Within the entries below, count the lines that hold the string "will" and give only that number.

--- Provided information ---

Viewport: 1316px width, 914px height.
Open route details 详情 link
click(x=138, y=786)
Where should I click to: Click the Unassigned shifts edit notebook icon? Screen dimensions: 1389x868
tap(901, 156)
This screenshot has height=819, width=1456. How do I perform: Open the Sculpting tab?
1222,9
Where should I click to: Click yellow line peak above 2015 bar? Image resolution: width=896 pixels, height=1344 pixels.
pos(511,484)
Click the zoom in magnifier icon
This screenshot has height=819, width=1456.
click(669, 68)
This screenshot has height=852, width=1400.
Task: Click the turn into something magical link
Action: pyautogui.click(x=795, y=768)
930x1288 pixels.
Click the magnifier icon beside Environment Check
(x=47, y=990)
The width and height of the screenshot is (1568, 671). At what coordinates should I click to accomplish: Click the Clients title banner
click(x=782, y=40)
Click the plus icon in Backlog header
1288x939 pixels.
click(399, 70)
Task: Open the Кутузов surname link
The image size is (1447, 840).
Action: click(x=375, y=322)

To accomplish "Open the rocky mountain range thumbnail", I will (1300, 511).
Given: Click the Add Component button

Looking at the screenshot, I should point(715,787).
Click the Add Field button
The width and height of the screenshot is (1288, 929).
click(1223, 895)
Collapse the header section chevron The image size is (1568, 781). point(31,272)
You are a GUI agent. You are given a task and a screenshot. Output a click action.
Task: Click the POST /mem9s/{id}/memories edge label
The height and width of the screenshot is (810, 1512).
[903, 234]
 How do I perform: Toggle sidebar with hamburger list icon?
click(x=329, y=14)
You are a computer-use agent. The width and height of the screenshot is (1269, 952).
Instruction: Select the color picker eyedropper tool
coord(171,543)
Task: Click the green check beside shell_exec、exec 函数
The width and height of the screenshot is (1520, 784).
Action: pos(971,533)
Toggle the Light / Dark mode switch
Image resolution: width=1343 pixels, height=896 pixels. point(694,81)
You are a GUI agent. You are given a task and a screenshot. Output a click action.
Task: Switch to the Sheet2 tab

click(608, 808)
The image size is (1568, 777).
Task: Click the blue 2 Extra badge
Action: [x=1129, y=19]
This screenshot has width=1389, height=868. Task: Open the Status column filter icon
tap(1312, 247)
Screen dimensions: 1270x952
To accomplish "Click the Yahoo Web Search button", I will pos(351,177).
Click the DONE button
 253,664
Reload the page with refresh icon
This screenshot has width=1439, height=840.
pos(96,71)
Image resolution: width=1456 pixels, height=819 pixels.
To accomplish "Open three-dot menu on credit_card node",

---

**Task output:**
2